Gündem Üsküp’ün her yeri bizden bir parça

Üsküp’ün her yeri bizden bir parça

21.09.2009 - 01:55 | Son Güncellenme:

Havalimanı’ndan otele 15-20 dakika sonra vardık ama sanki Eminönü-Tahtakale sokaklarında gibiydik. Veya Osmanlı’nın diğer bir ucuna gidersek, Şam’da...O eski coğrafyanın her yerindeki hep o üçlemeler; han-hamam-cami veya cami-havuz-çeşme... Bedestenvari binalar, önlerinde satıcılar... Baktık burada her şey biz...

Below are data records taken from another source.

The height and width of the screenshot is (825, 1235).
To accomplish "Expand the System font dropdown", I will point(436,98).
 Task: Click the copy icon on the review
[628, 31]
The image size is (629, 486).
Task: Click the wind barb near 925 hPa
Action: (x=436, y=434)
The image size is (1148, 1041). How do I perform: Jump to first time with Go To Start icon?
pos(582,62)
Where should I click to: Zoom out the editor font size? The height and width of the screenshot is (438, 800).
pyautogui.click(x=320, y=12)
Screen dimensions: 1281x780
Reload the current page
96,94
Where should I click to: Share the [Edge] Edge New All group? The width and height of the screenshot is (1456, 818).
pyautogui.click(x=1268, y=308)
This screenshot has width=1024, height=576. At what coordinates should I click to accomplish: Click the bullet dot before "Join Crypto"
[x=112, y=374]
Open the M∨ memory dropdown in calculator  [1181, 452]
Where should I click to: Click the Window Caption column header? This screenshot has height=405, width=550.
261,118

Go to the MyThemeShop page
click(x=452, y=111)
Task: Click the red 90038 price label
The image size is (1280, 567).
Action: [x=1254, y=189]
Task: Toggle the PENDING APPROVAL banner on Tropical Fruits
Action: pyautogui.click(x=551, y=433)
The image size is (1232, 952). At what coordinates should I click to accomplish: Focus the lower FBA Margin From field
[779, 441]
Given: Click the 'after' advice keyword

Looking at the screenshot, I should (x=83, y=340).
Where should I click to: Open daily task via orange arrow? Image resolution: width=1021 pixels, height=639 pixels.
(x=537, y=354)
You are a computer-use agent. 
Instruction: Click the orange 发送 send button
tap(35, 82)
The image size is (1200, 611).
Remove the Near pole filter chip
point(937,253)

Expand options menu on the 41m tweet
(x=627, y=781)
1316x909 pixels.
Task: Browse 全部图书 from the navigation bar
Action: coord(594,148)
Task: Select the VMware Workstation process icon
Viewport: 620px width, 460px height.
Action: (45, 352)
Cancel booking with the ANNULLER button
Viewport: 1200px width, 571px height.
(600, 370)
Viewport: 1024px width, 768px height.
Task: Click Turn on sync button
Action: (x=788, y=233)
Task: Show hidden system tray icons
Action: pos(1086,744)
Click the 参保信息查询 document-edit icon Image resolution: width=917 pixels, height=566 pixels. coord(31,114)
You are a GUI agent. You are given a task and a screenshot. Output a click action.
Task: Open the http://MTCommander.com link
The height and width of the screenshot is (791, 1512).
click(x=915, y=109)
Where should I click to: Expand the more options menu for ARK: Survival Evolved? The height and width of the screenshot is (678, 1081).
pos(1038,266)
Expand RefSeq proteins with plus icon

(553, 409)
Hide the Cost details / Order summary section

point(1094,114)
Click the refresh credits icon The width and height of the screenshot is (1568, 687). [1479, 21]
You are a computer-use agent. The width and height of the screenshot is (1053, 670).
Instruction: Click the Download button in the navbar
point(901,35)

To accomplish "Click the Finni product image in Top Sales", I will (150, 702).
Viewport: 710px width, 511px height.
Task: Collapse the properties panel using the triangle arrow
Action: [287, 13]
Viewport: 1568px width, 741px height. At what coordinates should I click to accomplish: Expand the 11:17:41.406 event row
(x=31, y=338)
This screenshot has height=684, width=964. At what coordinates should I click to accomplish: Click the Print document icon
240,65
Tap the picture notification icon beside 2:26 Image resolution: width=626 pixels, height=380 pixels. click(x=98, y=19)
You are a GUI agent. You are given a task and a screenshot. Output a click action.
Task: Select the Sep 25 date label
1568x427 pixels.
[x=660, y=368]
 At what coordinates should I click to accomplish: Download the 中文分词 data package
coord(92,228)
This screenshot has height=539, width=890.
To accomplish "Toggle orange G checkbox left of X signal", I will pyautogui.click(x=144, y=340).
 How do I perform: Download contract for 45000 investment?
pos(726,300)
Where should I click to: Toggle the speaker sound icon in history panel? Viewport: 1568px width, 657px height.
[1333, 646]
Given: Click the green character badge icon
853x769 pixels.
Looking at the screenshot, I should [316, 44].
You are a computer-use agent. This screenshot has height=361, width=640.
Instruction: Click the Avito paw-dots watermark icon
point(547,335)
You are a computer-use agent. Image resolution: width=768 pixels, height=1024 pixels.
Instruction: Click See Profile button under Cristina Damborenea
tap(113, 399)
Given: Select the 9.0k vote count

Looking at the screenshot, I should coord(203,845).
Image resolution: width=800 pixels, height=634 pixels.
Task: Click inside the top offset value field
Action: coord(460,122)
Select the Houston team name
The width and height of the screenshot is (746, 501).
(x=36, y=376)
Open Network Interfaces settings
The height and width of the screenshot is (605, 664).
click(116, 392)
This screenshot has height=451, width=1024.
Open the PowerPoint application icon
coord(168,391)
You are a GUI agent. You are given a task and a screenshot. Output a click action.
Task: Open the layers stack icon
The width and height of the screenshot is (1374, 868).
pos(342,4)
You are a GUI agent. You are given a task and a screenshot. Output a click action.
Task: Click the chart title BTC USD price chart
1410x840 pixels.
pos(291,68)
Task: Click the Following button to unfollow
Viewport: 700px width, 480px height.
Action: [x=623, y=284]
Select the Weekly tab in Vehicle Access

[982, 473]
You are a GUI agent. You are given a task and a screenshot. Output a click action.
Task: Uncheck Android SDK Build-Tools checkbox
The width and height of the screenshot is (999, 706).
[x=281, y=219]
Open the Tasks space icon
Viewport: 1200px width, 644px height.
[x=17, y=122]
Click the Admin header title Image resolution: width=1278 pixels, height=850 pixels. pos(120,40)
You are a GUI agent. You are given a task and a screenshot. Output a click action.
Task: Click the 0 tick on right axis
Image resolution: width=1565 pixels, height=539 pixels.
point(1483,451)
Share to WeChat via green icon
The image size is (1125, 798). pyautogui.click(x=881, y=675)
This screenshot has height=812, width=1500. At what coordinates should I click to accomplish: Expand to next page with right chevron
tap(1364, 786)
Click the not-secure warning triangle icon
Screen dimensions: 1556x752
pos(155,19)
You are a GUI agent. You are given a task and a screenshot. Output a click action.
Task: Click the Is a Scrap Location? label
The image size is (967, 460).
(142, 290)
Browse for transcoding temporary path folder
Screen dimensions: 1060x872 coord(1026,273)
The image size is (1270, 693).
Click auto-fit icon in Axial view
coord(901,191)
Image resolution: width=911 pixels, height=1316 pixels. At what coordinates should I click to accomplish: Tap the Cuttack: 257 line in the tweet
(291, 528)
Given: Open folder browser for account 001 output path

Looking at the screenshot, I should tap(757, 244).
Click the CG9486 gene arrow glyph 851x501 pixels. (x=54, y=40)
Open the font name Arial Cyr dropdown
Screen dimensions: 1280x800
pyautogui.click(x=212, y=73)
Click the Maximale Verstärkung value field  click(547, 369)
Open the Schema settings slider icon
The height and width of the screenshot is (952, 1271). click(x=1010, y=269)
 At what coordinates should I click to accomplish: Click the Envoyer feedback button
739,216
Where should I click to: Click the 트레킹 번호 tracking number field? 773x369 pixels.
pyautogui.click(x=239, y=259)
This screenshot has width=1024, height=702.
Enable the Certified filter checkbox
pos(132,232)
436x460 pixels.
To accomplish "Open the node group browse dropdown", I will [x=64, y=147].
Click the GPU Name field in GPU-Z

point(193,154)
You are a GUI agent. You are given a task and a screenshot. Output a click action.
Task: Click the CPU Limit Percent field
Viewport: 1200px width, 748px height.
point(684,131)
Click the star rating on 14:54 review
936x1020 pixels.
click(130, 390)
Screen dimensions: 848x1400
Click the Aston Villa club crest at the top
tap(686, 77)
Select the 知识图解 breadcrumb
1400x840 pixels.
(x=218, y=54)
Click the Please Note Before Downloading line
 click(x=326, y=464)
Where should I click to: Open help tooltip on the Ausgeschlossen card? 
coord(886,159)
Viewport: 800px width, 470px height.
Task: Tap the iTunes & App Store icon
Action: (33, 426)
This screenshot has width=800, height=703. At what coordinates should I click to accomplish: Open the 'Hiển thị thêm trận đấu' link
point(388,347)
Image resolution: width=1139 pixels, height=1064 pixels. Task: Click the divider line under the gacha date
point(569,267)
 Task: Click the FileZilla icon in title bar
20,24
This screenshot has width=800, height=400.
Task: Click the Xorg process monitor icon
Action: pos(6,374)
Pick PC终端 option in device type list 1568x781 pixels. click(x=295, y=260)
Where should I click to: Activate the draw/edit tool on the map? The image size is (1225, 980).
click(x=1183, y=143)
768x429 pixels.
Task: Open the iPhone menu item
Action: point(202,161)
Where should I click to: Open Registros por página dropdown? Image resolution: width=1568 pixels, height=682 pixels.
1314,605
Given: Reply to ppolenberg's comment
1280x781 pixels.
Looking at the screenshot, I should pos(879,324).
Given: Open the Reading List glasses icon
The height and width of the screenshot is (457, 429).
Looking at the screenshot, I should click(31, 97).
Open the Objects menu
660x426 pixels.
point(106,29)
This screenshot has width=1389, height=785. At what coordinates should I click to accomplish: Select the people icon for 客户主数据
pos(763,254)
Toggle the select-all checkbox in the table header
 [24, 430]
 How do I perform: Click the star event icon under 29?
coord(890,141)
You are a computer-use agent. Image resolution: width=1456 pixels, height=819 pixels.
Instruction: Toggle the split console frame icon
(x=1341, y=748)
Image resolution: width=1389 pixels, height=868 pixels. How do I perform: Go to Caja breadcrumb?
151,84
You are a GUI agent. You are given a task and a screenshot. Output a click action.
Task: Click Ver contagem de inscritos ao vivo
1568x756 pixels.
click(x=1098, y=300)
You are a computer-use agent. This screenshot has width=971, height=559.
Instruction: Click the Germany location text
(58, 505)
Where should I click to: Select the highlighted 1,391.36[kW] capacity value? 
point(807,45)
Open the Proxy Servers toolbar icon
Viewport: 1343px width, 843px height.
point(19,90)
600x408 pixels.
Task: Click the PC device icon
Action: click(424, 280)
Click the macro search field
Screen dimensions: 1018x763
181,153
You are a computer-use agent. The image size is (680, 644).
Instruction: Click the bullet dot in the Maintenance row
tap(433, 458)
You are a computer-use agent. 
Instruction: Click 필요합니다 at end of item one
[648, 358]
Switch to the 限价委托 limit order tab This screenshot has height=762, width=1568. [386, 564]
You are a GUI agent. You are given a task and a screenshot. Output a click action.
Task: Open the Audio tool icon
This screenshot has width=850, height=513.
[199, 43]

Üsküp’ün her yeri bizden bir parça

ÜSKÜP (SKOPJE)
Büyük İskender Havalimanı’na 14.00 gibi indik ve hemen saatlerimizi bir saat geriye aldık. Sıcaklık tahminimizden de fazlaydı. Üstelik kış olsa mutlaka tersini söyleyecektik, çünkü burası tam bir kara iklimiymiş.
Pasaport kontrolü son derece hızlı ve sorunsuz geçti. Makedonya, kendisini ilk tanıyan ülke olan Türkiye’ye vize uygulamıyor. Dolayısıyla Avrupa kıtasında bulunup da havalimanı polislerinin yüzünüze “Ne iyi ettiniz de geldiniz” diyen ifadelerle baktığı nadir ülkelerden. AB’ye girince -ki bizden önce gireceklerine inanıyorlar- belki değişirler, ancak en azından şu anki vaziyet bu.
Geçiş sorunsuz demekle birlikte havalimanının bir başkent için biraz bakımsız ve küçük olduğu notunu da düşelim. TAV buraya vaktiyle “Geleceğim” demiş, sonra galiba ertelenmiş. Oysa hafta içi her gün bir THY uçağının da inip-kalktığı liman bir an önce elden geçirilse pek iyi olur. Özellikle bunun sıkıntısını dönüş yolunda daha bir hissettik ama bizim şimdi o dönüş yoluna gelinceye kadar Makedonya’da geçireceğimiz beş gün, biri Kosova’da olmak üzere gideceğimiz yedi şehir, kat edeceğimiz 815 kilometre var.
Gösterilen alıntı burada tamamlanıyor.